DIRECTIONS FOR THIS TASK » The answer must be every line of the records below that holds the word "screenshot".

Collected data entries
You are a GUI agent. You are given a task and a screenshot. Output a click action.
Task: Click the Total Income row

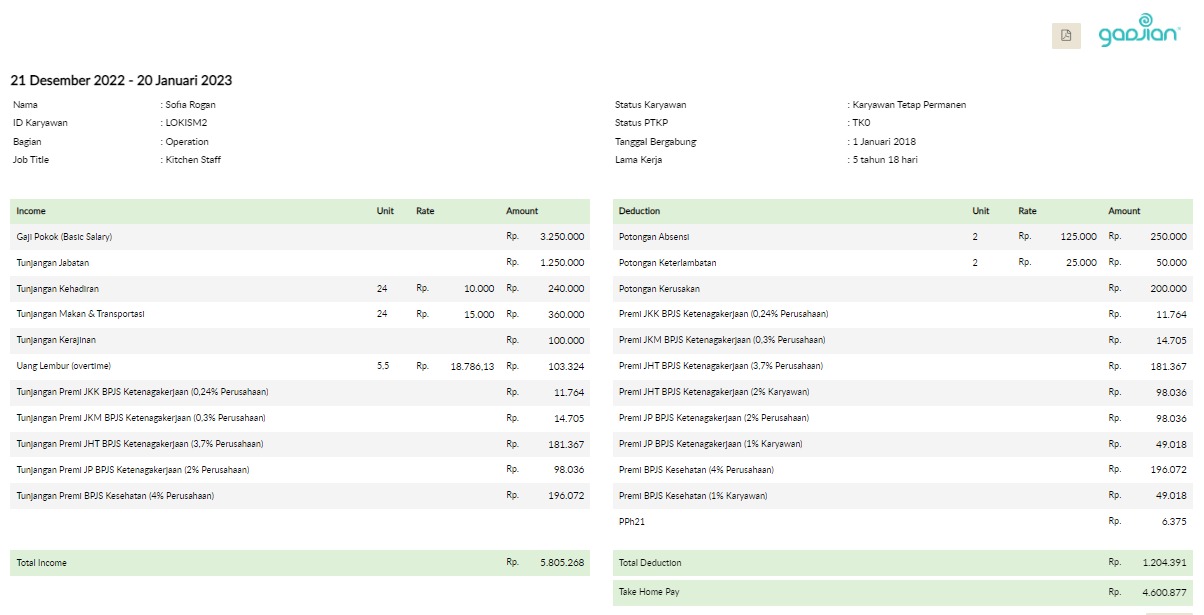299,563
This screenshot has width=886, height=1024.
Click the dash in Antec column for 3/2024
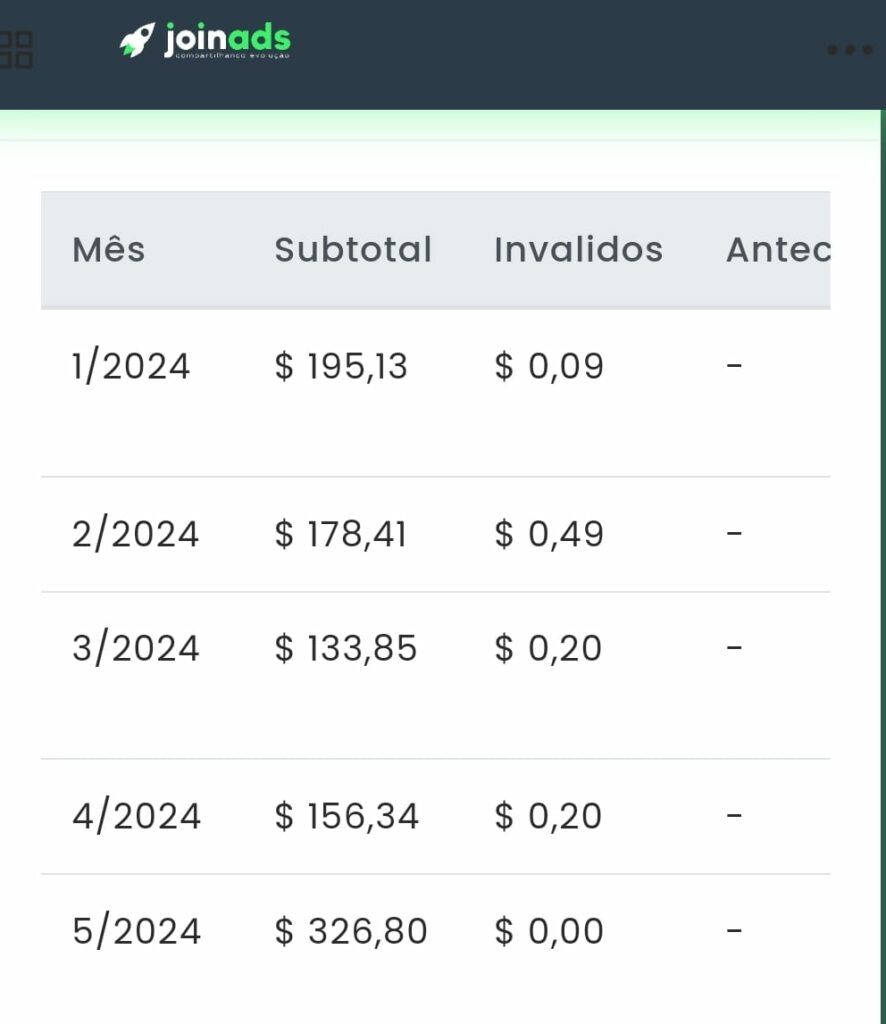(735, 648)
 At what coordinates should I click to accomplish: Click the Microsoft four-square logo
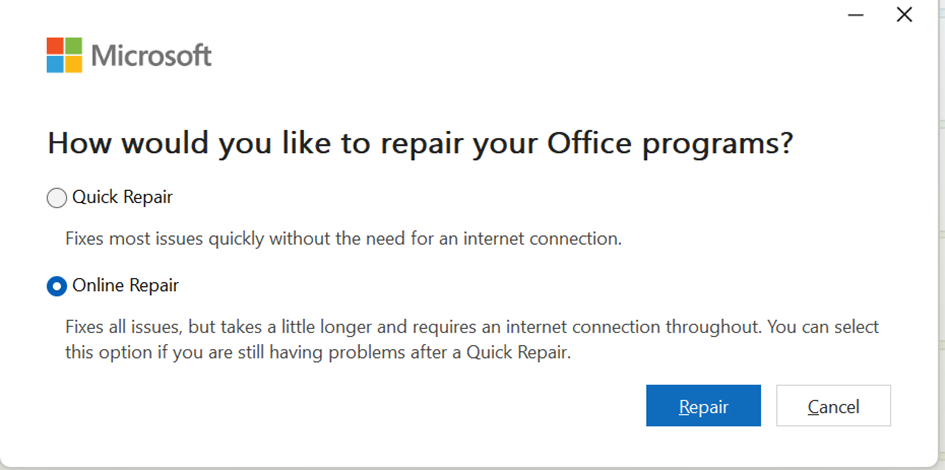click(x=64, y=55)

ANSWER FOR THIS EXERCISE »
You are a GUI agent. You are given a task and a screenshot. Output a click action.
This screenshot has width=886, height=1024.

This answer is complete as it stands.